Mil prosas urgentes desfilan por los ensanchados surcos que se tornan en autopistas de la imagen y el pensamiento vago, de la imaginación desmesurada, de lo que ahora mismo llamaría el neo-ensueño (porque casi todo va siendo ya un poco –o bastante-  “neo”…).   El  neo-ensueño,  ¡ya tan remoto¡;  qué lejos estará ya…, para ponerle  admiraciones…
De  la planta-calle voy a la del hogar, y de ésta a la de señoras.
No sé por qué, me viene a la memoria una película de Eric  Romer:  “El amor después del mediodía”, toda ella ambientada en el urbanismo parisino.   Y yo, que soy un perfecto (¿o ferpecto?)  inculto en el tema del llamado séptimo arte,  recorro toda la planta, lentamente, sonámbulamente, con la consciencia –más bien deseada-  de un tiempo dudosamente detenido, cómo gritando con esa urgencia interior de que todavía algo es posible y, la luz, pueda llegar por unos minutos hasta los enfangados sótanos de la resignación, esa, tan hiriente, nunca asimilada y  que ha ido por ahí, a su libre albedrío, asesinando impunemente cuerpos inocentes.

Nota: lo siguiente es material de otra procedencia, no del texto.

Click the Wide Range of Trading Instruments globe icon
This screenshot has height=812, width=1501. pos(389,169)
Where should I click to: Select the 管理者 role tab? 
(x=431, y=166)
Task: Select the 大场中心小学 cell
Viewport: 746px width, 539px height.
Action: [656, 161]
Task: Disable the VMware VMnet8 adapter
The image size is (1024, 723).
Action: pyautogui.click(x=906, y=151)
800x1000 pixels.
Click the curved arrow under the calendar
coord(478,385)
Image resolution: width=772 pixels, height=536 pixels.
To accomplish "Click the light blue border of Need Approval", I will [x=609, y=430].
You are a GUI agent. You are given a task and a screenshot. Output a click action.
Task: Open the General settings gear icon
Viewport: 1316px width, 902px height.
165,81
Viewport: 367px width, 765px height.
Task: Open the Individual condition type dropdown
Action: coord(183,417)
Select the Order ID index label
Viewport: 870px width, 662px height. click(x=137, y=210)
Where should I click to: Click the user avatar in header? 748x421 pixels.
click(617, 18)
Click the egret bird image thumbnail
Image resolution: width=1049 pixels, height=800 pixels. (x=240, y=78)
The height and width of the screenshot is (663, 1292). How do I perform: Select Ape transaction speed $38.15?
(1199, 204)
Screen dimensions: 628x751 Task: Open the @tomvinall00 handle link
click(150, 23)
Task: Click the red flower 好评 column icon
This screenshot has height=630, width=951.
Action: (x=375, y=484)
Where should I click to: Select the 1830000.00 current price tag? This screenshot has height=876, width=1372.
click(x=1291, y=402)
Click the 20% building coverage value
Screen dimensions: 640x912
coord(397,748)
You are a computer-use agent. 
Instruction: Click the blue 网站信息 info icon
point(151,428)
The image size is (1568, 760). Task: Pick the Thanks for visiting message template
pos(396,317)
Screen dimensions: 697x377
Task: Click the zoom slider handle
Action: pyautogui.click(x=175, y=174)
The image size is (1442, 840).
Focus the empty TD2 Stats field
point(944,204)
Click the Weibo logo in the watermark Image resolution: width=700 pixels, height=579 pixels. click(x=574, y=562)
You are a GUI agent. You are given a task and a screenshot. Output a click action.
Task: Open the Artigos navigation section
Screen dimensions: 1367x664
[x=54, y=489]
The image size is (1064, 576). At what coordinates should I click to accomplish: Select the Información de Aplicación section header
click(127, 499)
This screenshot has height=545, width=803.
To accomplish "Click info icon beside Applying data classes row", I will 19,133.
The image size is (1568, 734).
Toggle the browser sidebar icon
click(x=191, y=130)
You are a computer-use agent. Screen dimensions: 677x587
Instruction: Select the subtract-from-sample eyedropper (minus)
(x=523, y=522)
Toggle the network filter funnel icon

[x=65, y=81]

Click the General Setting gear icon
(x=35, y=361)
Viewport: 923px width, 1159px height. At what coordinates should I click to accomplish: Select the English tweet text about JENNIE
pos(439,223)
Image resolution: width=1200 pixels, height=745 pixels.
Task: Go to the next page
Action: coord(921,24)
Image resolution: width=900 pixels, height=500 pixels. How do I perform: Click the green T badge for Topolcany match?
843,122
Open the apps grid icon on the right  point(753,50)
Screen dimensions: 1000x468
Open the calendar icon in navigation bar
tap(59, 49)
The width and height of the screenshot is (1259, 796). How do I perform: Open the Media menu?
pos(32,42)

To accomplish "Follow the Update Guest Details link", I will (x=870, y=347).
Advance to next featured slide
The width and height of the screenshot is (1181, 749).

 Esto, probablemente es una nueva  crisis de post-urbanismo gozoso pero con tintes reiterados de dramatismo, aunque no más que otras veces.  Esto, son las calles movibles de la memoria inmediata que, ahora, plasmo sin retoques y desordenadamente, nada más llegar al café Easo,  sobre unos folios arrugados.
Del  café  Easo  ya hice unos apuntes hace poco.  No sé si los he puesto aquí. 
¿Los he puesto? ¿No?  Pues ya se pondrán, aunque no sé cuando.